小劉笑了笑:“就隨便看了看。還有手錶店,瑞士的牌子,勞力士、歐米茄都有。”
小周補了一句:“我還看見一家相機店,賣的是南華自己組裝的萊卡。
德國萊卡的技術,南華買了生產線,鏡頭玻璃是自己磨的。
店員說效能不輸原廠,價錢隻要三分之一,看到我都有點心動了。
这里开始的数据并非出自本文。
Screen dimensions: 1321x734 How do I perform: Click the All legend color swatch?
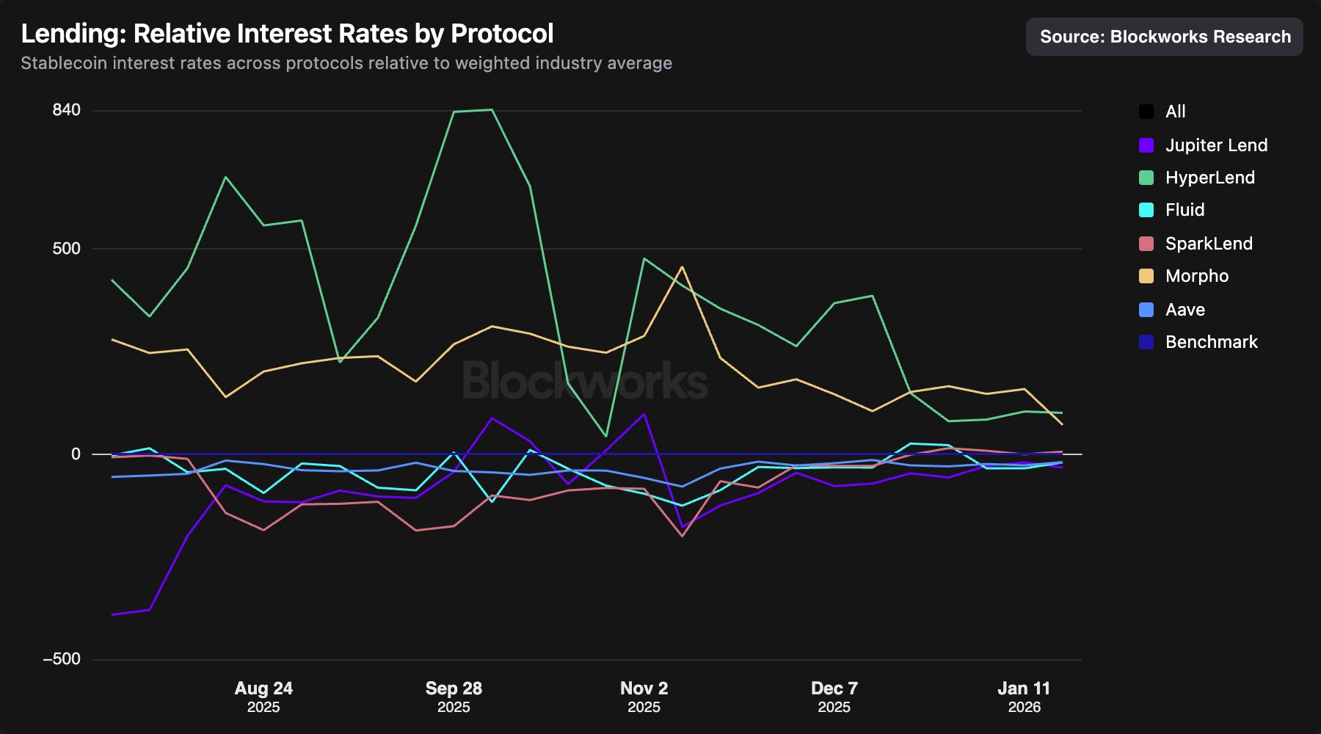click(x=1146, y=112)
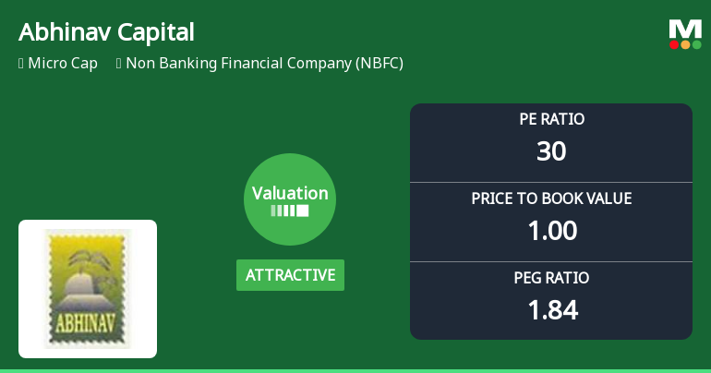
Task: Select the PE RATIO heading
Action: coord(552,119)
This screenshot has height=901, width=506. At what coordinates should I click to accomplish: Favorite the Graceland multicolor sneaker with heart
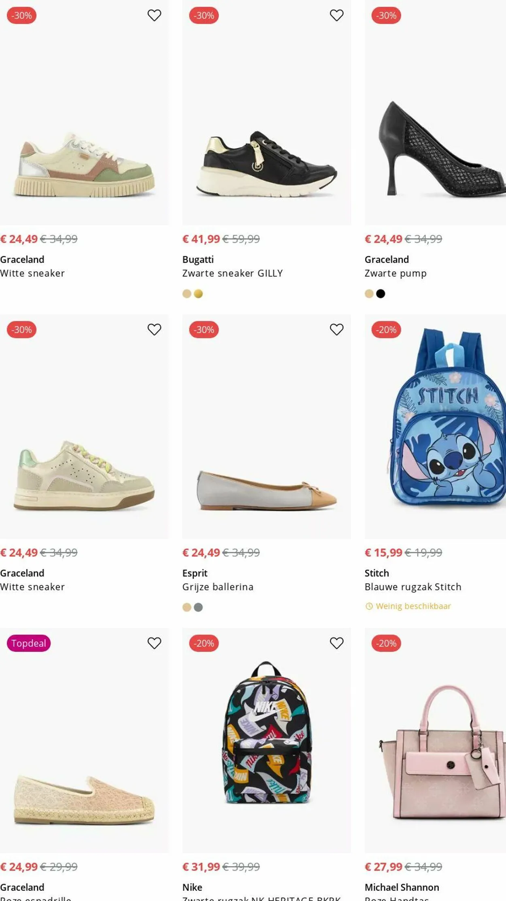154,15
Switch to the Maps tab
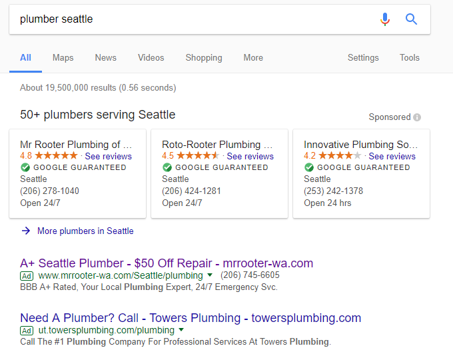Screen dimensions: 453x358 click(x=63, y=57)
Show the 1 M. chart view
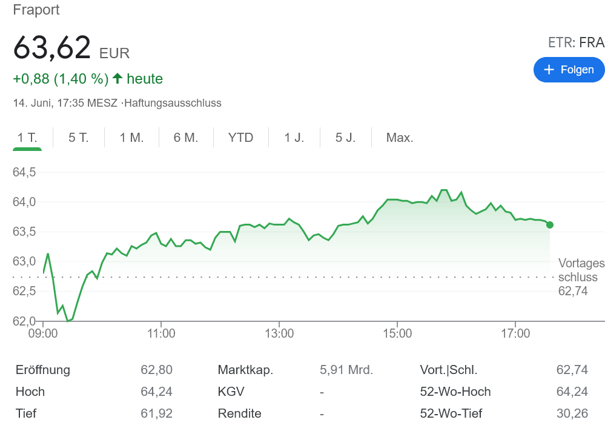605x428 pixels. click(131, 138)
”
小陳聽著同事們嘰嘰喳喳的談論這些東西,他也在心裏把這些資訊過了一遍。
南華人有錢,也有技術。
他們不隻是買,他們還在學,在消化,在變成自己的東西。
這比單純的富裕更可怕,怪不得南華髮展的這麼快。
吃完飯,幾人沒有急著回房間,周團長有專門的人送餐進去,今晚沒什麼事,團長也允許了他們可以去長安城逛逛。
幾人在酒店裏轉了一圈。
八樓除了餐廳,還有一個小型電影院,門口貼著海報,配了英文字幕,專門給外國客人看的。
五樓是保齡球館,四樓是恆溫遊泳池,三樓是健身房,裝置齊全,
有些器械小陳叫不上名字,他感覺去莫斯科出差的時候,都沒有這些東西。
二樓是咖啡廳和酒吧,有人在彈鋼琴,琴聲悠揚,透過半掩的門飄出來。
“這酒店,比莫斯科的莫斯科飯店還豪華。”小劉感嘆了一句。
莫斯科飯店他去過,那是蘇聯最好的酒店之一,但和摘星樓比起來,少了些精緻的味道。
不是硬體的問題,是氣質。
摘星樓有一種自信,不張揚,不炫耀,但處處透著“我配得上這一切”的從容。